**To be done:**
Reproduce every line of the records below word for word, leaving out the pictures.

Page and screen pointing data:
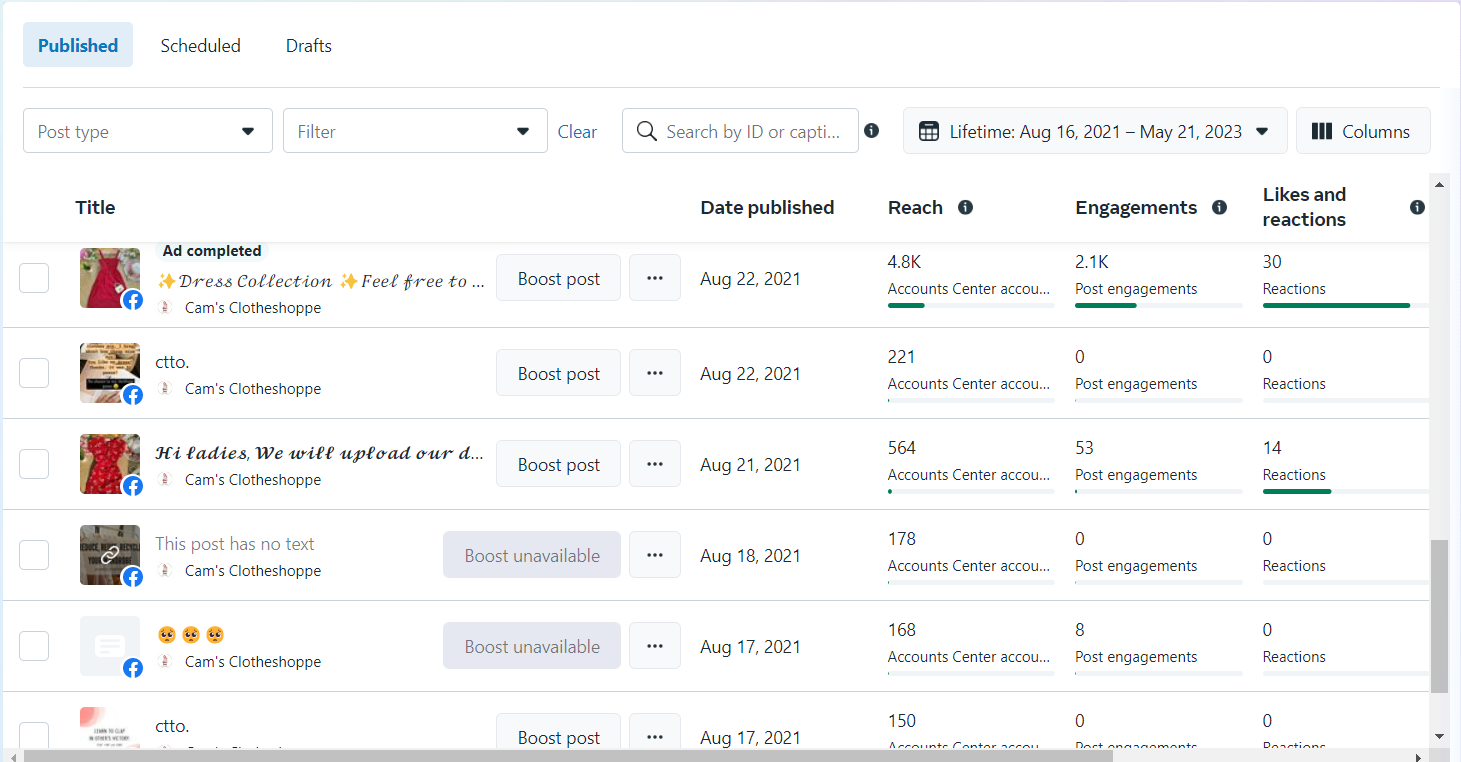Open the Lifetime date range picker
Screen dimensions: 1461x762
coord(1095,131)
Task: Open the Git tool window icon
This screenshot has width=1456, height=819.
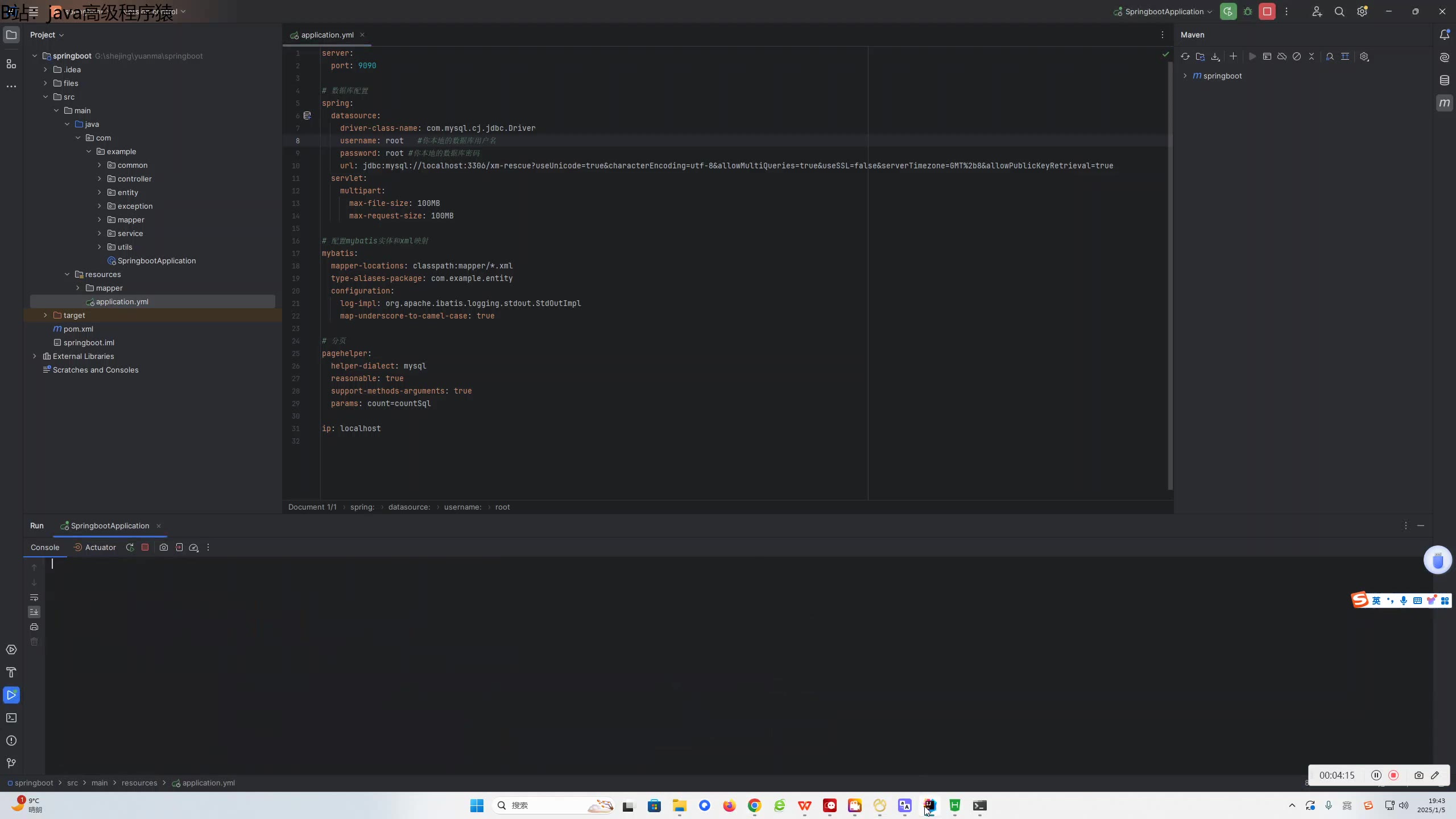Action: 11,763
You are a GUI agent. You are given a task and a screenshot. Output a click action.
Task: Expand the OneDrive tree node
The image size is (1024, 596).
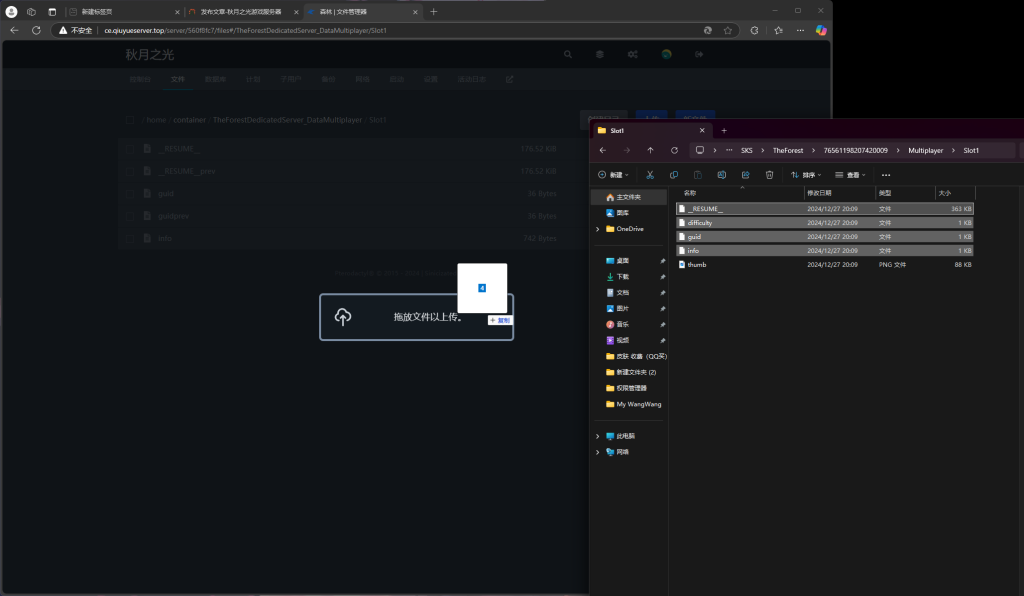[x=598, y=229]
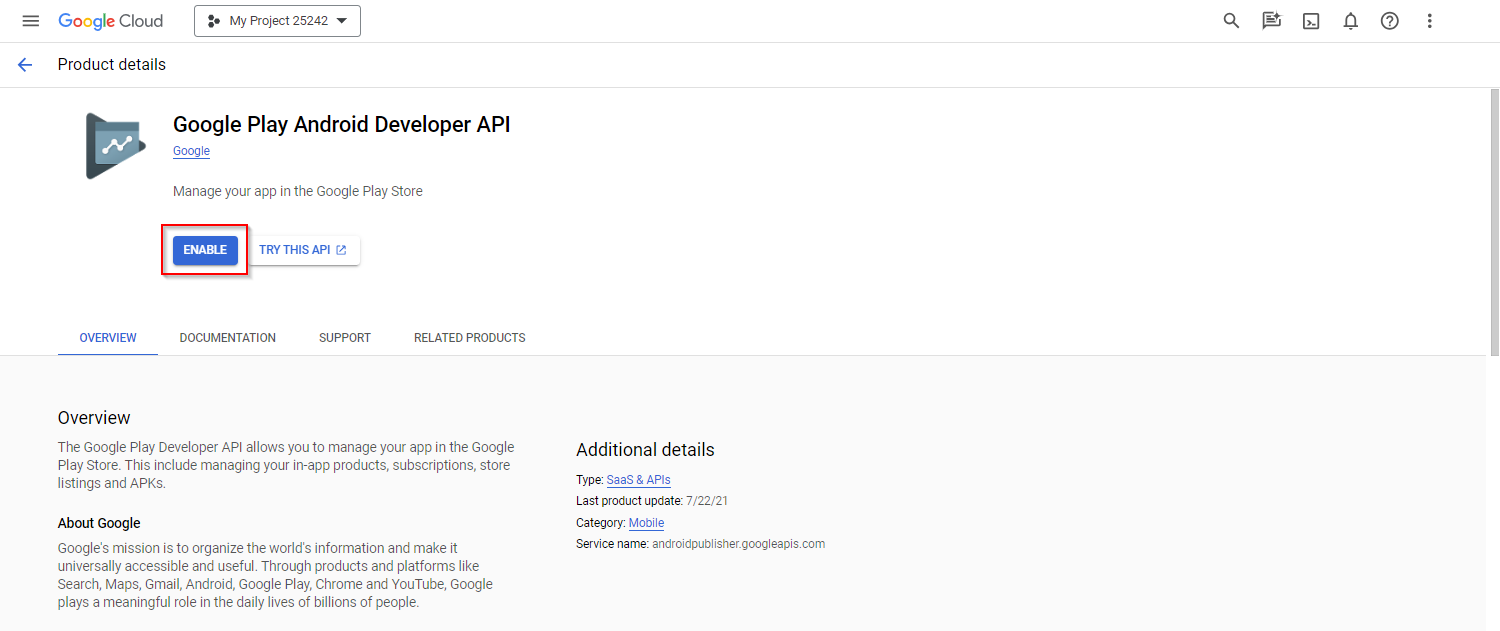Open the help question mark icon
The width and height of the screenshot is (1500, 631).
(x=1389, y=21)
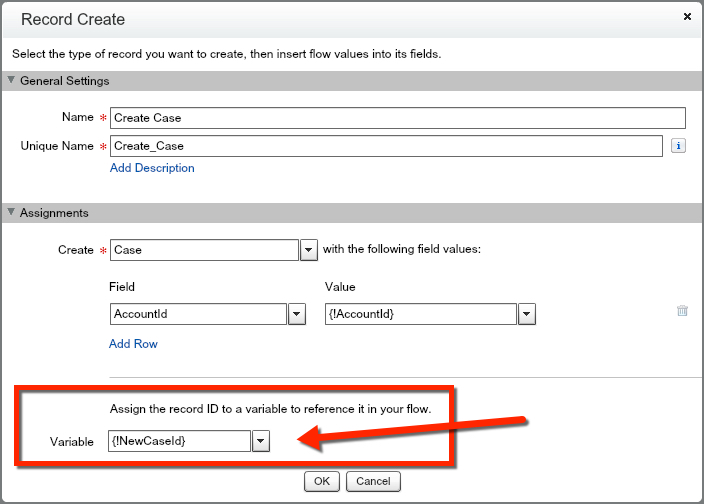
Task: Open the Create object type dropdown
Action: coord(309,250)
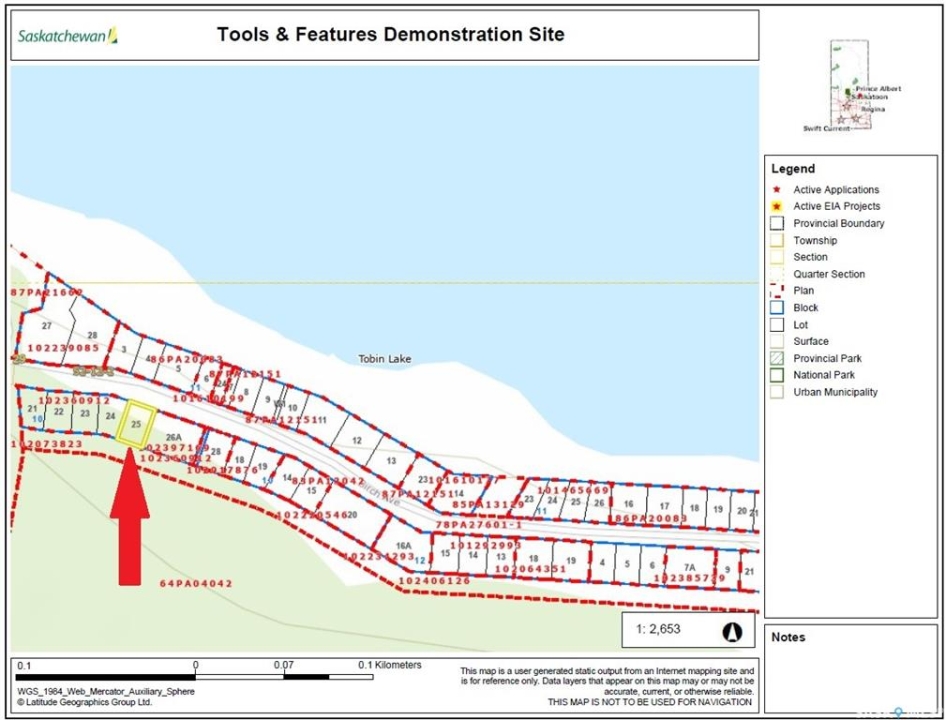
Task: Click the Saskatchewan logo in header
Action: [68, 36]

**Solution for this exercise:**
Open the Lifetime date range picker
Screen dimensions: 1461x762
coord(1095,131)
Task: Open the Git tool window icon
This screenshot has width=1456, height=819.
Action: 11,763
You are a GUI agent. You are given a task and a screenshot. Output a click action.
Task: Expand the OneDrive tree node
The image size is (1024, 596).
[x=598, y=229]
Open the help question mark icon
The width and height of the screenshot is (1500, 631).
(x=1389, y=21)
Task: Open the Create object type dropdown
Action: coord(309,250)
Task: Click the Saskatchewan logo in header
Action: [68, 36]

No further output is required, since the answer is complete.